Task A
Return the passage of the article on Maryland's international trade word for word, starting at "The school analyzed" and ending at "at foreign affiliates.".
Task B
Answer these questions using the article on Maryland's international trade:
(i) Where did Maryland rank among the states in the value of its exports?
(ii) Where did Maryland rank in spending to attract foreign investment?
(iii) According to the state's report, how many workers do Maryland's estimated foreign affiliates employ?
START Excerpt to read
Maryland must bolster its manufacturing base and upgrade its airport to excel at international trade, according to a report issued today by the University of Baltimore.
The "International Scorecard," released to coincide with World Trade Week, ranks Maryland near the bottom of the 50 states in terms of value of products exported. The state also has a below-average ranking in employment at foreign-owned companies.
But Maryland gets high marks for its efforts to promote exports and for expenditures to attract foreign investment.
Daniel E. Costello, dean of the Robert G. Merrick School of Business, which wrote the report, said the message is that Maryland is making progress in creating an international economy. "We all know that Maryland has not fared well, but when you look at the progress that has been made in the last four to five years, we're on the right trend," he said.
The school analyzed the state's exports, amount of foreign investment, and underlying factors such as taxes, wages and market size. Figures were indexed to show the national average and Maryland's relationship to other states.
The value of Maryland exports was 50 percent below the national average, placing Maryland 39th among states in that category, according to the report. Maryland ranked 23rd in terms of the number of foreign affiliates, based on 1989 statistics. And the state ranked 35th in terms of employment at foreign affiliates.
Maryland's best numbers came in rankings of trade-related spending. The state ranked sixth in terms of spending to promote exports and fifth in spending to attract foreign investment.
The state's growth in exports between 1988 and 1991 increased more than the national and regional averages, the report says.
The report said Maryland's economy remains too dependent ogovernment, defense and service industries, and its tax burden -- 17 percent above the U.S. average -- discourages foreign investment. Another major concern: a shortage of skilled labor -- capable of meeting the demands of the high-technology and biotechnology industries that Maryland is trying to attract, Mr. Costello said.
The report is designed to establish a benchmark for measuring future progress, Mr. Costello said. The only specific policy recommendation is a call to expand Baltimore-Washington International Airport.
Although far less is exported by air than by ship or truck, Mr. Costello said export growth will come from products transported by air, such as electronic equipment, instruments and medical commodities.
Meanwhile, the state, releasing its own report today, said Maryland continued to increase its international business activity over the past year, despite the recession.
The state said the value of Maryland exports increased from $3.2 billion in 1990 to $4 billion in 1991, international air cargo through BWI doubled between 1989 and 1991 and international passenger traffic rose 77 percent.
The state report also said that between 1988 and 1989 the amount of direct foreign investment in the state increased 30 percent, the largest increase in the United States. Maryland's estimated 800 foreign affiliates employ 78,400 workers and generate $195 million in tax revenues.
A number of seminars are being held this week to commemorate World Trade Week. Events include seminars on doing business in Europe, Eastern Europe, Canada, the Caribbean and Africa, a business-to-business trade show, and meetings with economic ambassadors from various countries.
END Excerpt to read
START Available data
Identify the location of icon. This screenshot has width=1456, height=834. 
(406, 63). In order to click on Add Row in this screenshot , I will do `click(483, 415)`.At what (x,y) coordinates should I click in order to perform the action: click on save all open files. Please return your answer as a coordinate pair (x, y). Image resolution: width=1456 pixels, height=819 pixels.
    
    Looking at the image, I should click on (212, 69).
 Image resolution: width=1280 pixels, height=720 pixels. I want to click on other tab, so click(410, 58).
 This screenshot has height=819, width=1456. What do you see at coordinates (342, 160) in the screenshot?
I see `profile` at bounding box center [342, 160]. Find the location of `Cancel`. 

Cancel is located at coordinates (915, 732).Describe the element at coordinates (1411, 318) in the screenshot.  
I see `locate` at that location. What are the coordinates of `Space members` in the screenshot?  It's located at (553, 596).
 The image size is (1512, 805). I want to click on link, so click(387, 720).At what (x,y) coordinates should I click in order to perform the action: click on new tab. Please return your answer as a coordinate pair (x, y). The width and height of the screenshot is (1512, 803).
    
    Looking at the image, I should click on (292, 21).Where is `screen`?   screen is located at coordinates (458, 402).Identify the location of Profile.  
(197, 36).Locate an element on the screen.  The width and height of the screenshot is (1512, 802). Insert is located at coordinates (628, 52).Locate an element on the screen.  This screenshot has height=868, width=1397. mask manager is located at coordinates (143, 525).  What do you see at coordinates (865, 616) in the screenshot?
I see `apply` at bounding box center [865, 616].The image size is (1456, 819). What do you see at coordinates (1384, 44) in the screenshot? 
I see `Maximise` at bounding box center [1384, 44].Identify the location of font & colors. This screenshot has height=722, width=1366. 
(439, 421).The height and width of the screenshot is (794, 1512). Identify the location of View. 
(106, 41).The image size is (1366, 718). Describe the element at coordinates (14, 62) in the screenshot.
END Available data
Result A
The school analyzed the state's exports, amount of foreign investment, and underlying factors such as taxes, wages and market size. Figures were indexed to show the national average and Maryland's relationship to other states.
The value of Maryland exports was 50 percent below the national average, placing Maryland 39th among states in that category, according to the report. Maryland ranked 23rd in terms of the number of foreign affiliates, based on 1989 statistics. And the state ranked 35th in terms of employment at foreign affiliates.

Result B
(i) 39th
(ii) Fifth
(iii) 78,400